Sur l'existence d'une société en participation
M. [A] [I] a introduit la présente instance au visa des articles 1871 et 1871- 1 du code civil, soutenant être associé de M. [K] [C] dans le cadre d'une société en participation commerciale.
L'article 1871 du code civil, dans sa version applicable au présent litige, dispose que les associés peuvent convenir que la société ne sera point immatriculée. La société est dite alors " société en participation ". Elle n'est pas une personne morale et n'est pas soumise à publicité. Elle peut être prouvée par tous moyens.
Les associés conviennent librement de l'objet, du fonctionnement et des conditions de la société en participation, sous réserve de ne pas déroger aux dispositions impératives des articles 1832, 1832-1, 1833, 1836 (2 ème alinéa), 1841, 1844 (1er alinéa) et 1844-1 (2e alinéa).
Selon l'article 1872 du même code, à moins qu'une organisation différente n'ait été prévue, les rapports entre associés sont régis, en tant que de raison, soit par les dispositions applicables aux sociétés civiles, si la société a un caractère civil, soit, si elle a un caractère commercial, par celles applicables aux sociétés en nom collectif.
L'existence effective d'une société en participation exige la réunion des trois éléments constitutifs de toute société:
- existence d'apports,
- intention des parties de s'associer,
- vocation des parties à participer aux bénéfices et aux pertes.
M. [A] [I], pour démontrer l'existence d'une société en participation, se prévaut en premier lieu de l'accord de coopération du 9 août 2018, portant reconnaissance expresse selon lui d'une telle société.
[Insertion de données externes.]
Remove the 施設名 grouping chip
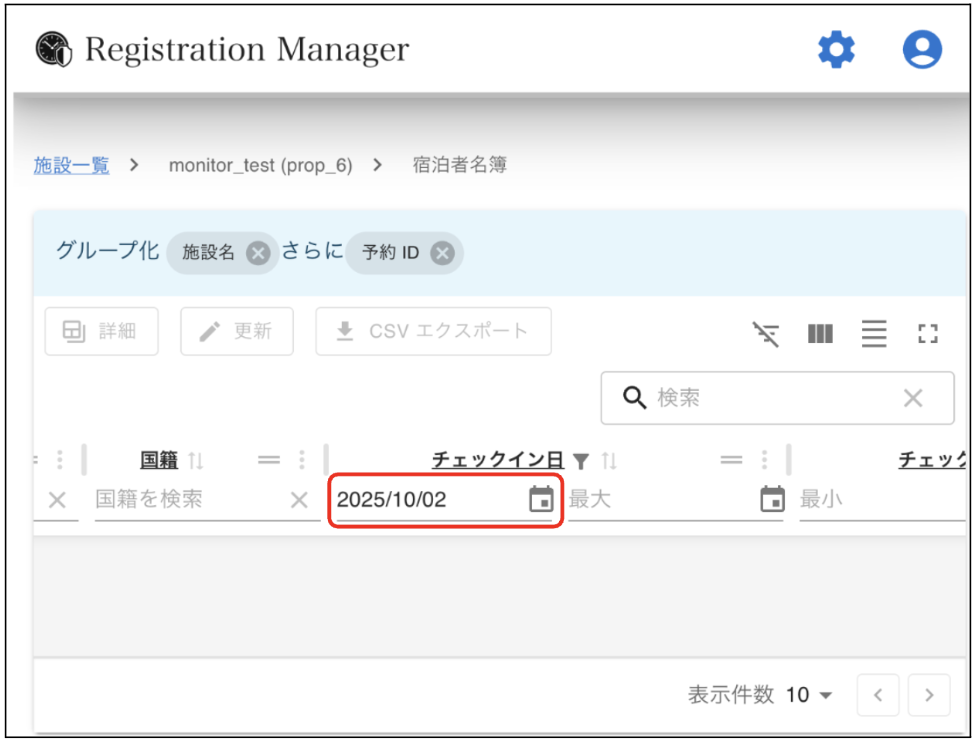 point(258,253)
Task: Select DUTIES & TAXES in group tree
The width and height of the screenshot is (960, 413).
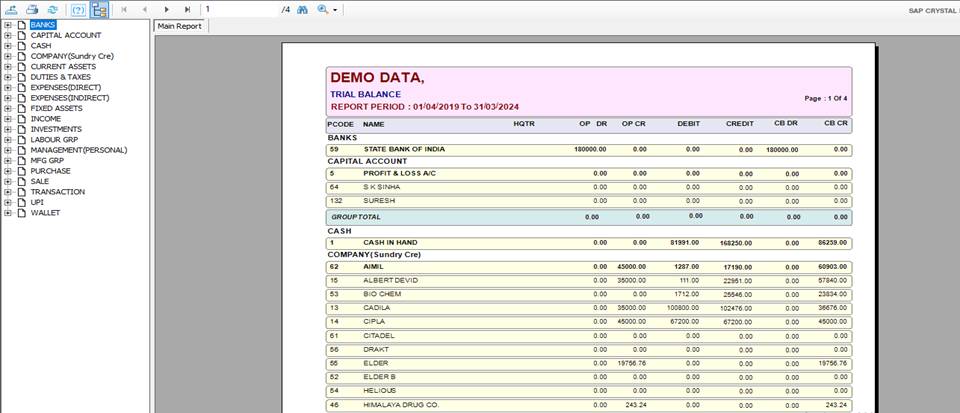Action: tap(60, 77)
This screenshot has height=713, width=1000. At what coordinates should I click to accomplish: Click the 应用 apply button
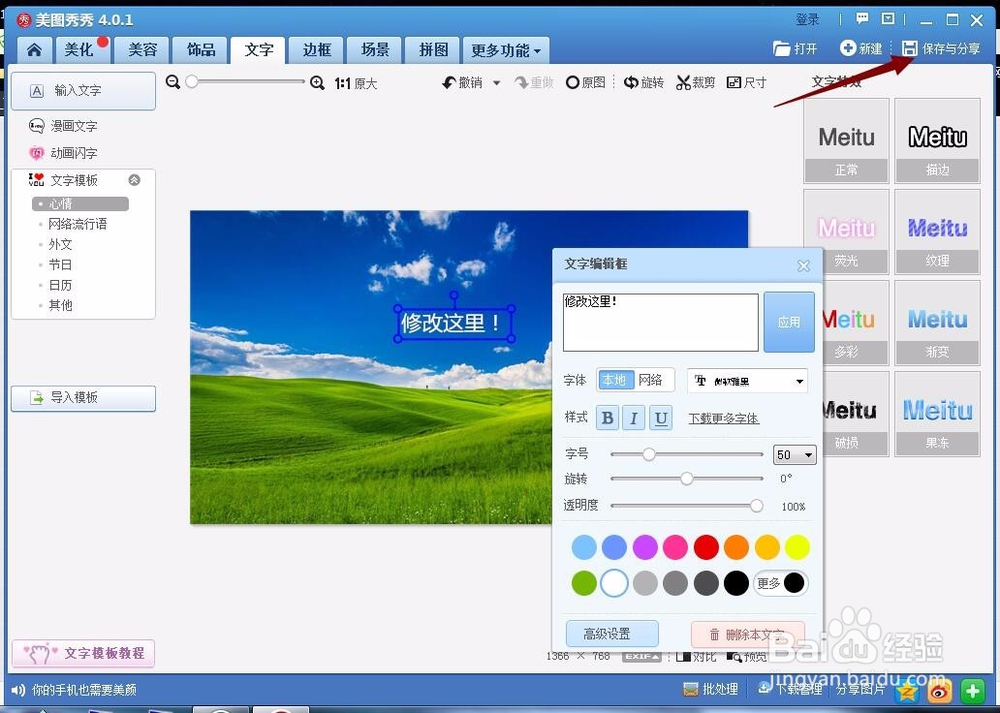pyautogui.click(x=789, y=322)
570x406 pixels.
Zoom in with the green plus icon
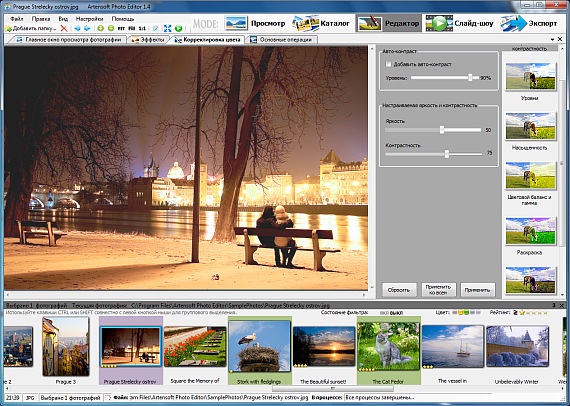tap(101, 28)
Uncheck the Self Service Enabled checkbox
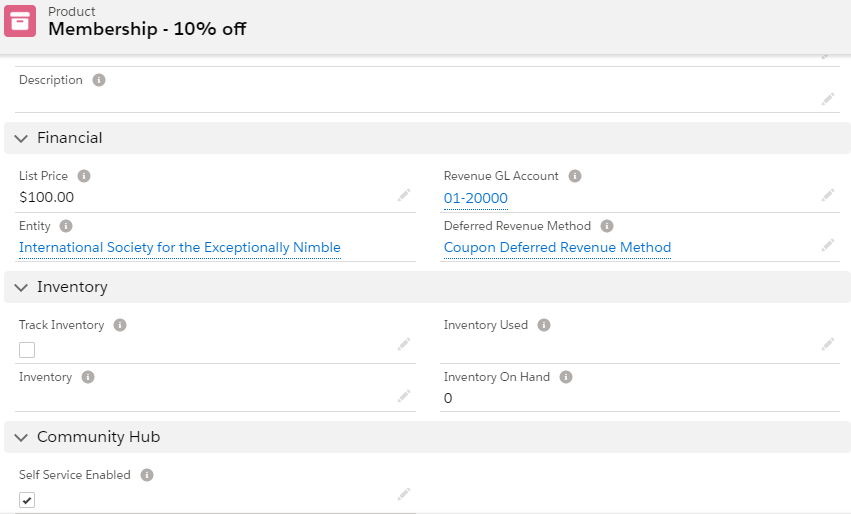This screenshot has width=851, height=514. pos(27,499)
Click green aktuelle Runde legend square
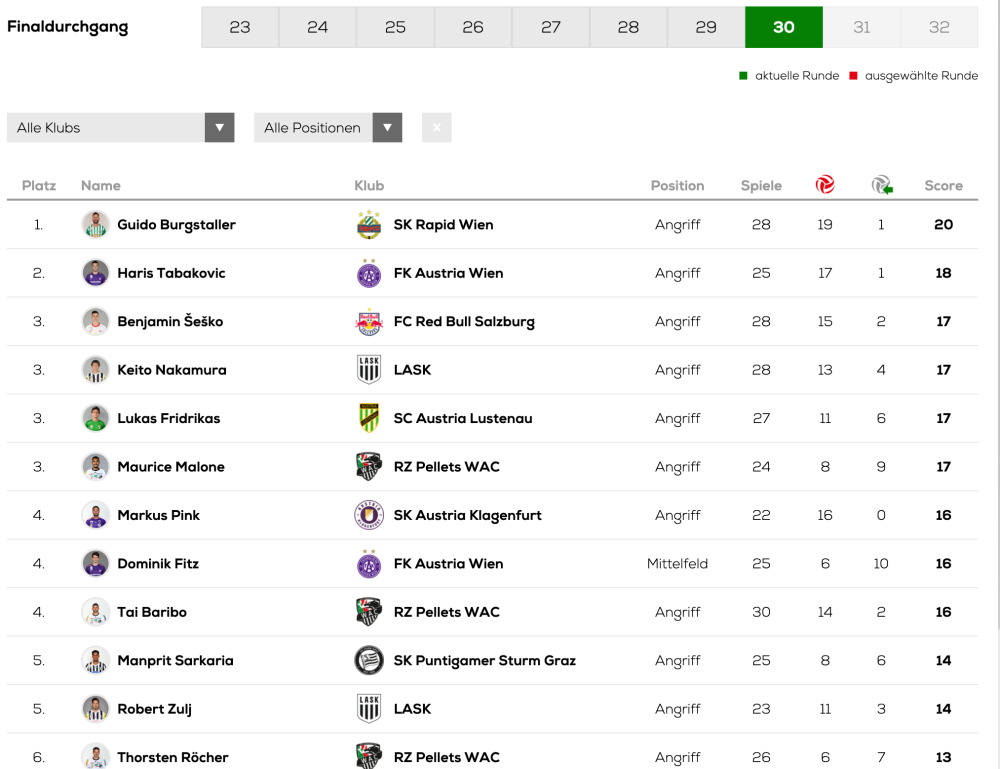1000x769 pixels. pos(743,76)
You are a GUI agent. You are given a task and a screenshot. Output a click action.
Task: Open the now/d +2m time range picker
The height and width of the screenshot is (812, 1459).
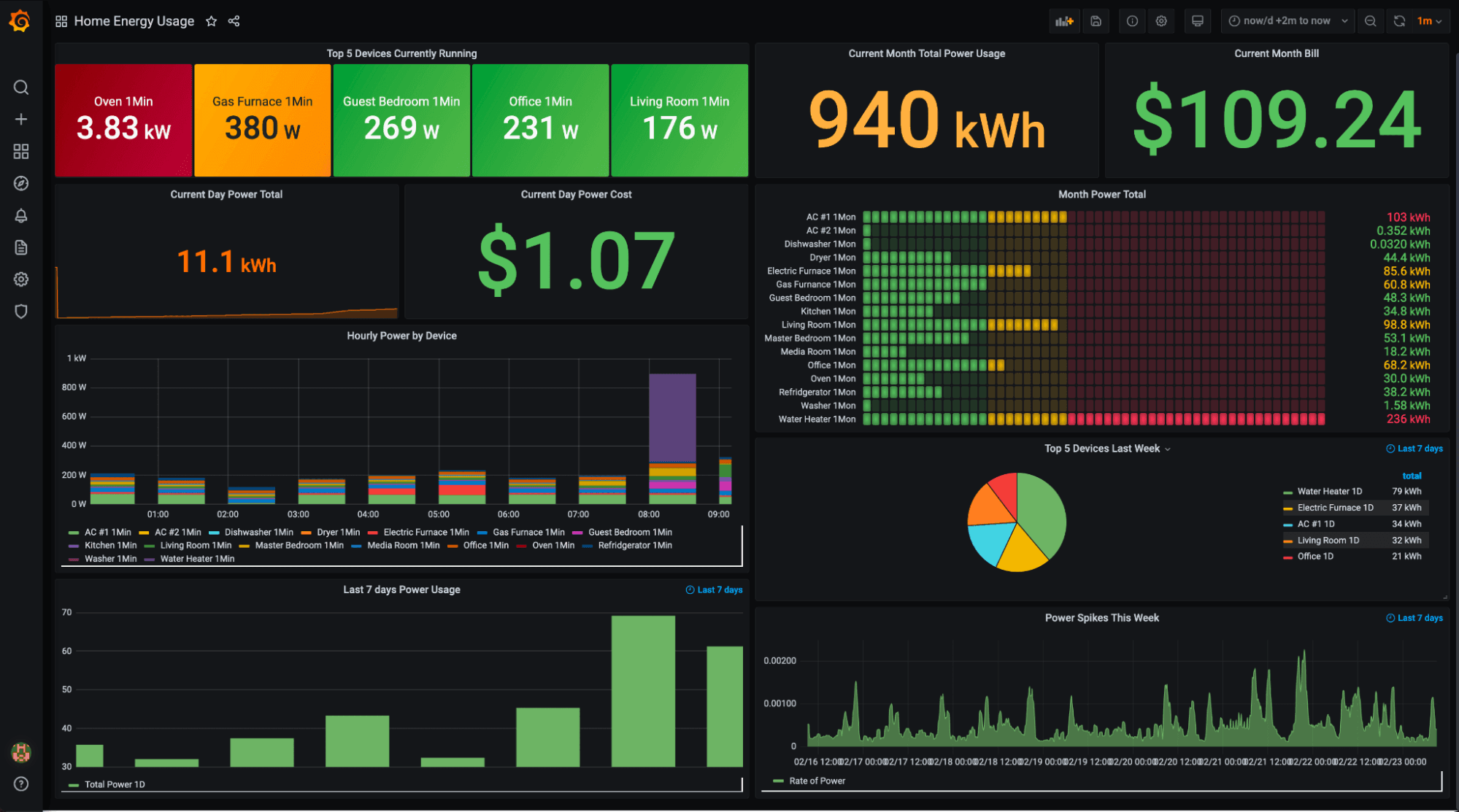coord(1287,20)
Il ajoute, qu'en toute hypothèse, de nombreux autres éléments viennent corroborer son existence.
Sur l'accord de coopération du 9 août 2018
L'accord litigieux a été régularisé le 9 août 2018 entre les seuls messieurs [A] [I] et M. [K] [C] et stipule que:
' Les parties ont discuté de projets d'investissements communs depuis plusieurs années et une société a été créée par l'un de leurs amis, [Y] [N], avec qui elles ont également discuté des projets. Le nom de la société était BJP Advisors. La société a été créée par M. [Y] [N] à [Localité 3] dans laquelle il était actionnaire unique. En raison du décès soudain de M. [Y] [N] le [Date décès 1] 2018, le transfert des actions de BJP Advisors a été reporté sine die. Les parties ont toutefois décidé de poursuivre l'exploitation des activités qu'elle avaient commencées ensemble en Afrique et de créer une joint-venture dans une autre juridiction à déterminer.
Sur la base des contacts de [K] [C] en Afrique, les parties ont noué une coopération avec 9BS International dont le siège est (....) [Localité 4], Ghana, afin de développer une activité de commerce de produits pétroliers, de gaz et de ressources minérales et plus généralement de toutes matières premières sans limitation territoriale et d'exploiter également une activité de développement immobilier au Ghana.
Afin de développer cette activité, M. [A] [I] a personnellement investi un montant de 1.215.000 UD en prêts consentis à 9BS International et diverses autres dépens. Cela inclut le dernier virement de 69.700 USD effectué le 30 juillet 2018.
1. Partage et contribution
1.1 Les parties conviennent que le montant de 1.215.000 USD déjà investi par M. [A] [I] dans le cadre du projet avec 9BS International sera partagé à hauteur de 50/50.
2. Durée et résiliation
2.1 Date d'entré en vigueur:
Les dispositions du présent accord entrent en vigueur à la date de la signature.
2.2 Résiliation anticipée
Chaque partie a le droit unilatéral de résilier l'accord de manière anticipée si le projet avec 9BS International n'a pas été réalisé avant le 31 décembre 2018. ( c-à-d tous les investissements et contributions financières accordés par les parties à 9BS International sont intégralement remboursés). Dans ce cas, les pertes résultant de ce projet seront réparties à parts égales entre les parties et réglées au plus tard le 30 juin 2019.